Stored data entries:
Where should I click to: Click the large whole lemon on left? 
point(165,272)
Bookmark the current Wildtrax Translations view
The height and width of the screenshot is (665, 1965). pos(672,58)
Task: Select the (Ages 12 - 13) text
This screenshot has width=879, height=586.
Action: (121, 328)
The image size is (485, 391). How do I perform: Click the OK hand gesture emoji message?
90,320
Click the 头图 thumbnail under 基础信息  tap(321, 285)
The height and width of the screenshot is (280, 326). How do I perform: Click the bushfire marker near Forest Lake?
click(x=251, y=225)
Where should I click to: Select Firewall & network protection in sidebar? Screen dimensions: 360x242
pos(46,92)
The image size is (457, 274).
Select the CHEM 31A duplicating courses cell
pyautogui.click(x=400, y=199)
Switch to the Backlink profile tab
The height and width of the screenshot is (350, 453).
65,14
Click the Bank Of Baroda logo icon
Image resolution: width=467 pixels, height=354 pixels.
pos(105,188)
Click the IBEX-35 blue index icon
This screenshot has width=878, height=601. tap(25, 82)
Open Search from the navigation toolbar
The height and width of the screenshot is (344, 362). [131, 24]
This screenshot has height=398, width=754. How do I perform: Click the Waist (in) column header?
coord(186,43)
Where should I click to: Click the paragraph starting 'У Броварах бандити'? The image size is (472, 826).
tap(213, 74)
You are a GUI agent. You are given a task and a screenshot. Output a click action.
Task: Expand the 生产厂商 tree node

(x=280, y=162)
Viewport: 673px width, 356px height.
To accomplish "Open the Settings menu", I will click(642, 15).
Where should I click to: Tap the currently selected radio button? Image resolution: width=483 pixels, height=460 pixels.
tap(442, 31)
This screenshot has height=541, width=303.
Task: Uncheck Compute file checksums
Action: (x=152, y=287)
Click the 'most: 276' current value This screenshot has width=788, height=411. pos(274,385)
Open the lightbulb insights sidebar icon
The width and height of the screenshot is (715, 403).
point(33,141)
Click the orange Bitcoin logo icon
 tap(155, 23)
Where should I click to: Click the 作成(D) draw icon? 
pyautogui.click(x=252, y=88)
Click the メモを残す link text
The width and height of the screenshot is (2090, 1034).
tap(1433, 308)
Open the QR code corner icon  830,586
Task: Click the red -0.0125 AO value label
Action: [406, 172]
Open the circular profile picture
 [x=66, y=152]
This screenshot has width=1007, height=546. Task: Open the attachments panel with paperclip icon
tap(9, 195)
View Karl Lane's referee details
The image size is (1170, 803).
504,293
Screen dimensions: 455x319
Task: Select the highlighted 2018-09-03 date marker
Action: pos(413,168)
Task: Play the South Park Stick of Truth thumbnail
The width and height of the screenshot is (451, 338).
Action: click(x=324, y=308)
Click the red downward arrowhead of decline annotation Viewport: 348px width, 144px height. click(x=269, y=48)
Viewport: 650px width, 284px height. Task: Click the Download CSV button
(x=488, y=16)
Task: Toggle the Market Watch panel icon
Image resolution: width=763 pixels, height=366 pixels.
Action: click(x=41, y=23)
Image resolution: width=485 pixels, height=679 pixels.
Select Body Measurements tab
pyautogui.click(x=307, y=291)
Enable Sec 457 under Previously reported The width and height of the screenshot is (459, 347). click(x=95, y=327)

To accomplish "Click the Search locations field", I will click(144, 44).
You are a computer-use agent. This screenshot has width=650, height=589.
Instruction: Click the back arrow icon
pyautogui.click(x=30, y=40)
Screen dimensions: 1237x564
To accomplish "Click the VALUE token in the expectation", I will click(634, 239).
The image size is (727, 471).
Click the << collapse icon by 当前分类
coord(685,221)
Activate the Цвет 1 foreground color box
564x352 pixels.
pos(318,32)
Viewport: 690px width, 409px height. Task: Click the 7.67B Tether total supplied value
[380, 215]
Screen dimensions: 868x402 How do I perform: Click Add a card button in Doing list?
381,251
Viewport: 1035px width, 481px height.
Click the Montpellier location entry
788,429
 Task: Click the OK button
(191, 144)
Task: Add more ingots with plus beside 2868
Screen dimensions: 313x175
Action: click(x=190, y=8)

### TASK REQUIREMENTS:
Line count for "text": count the lines of the records above that contain it and give only the number.

### ANSWER AREA:
2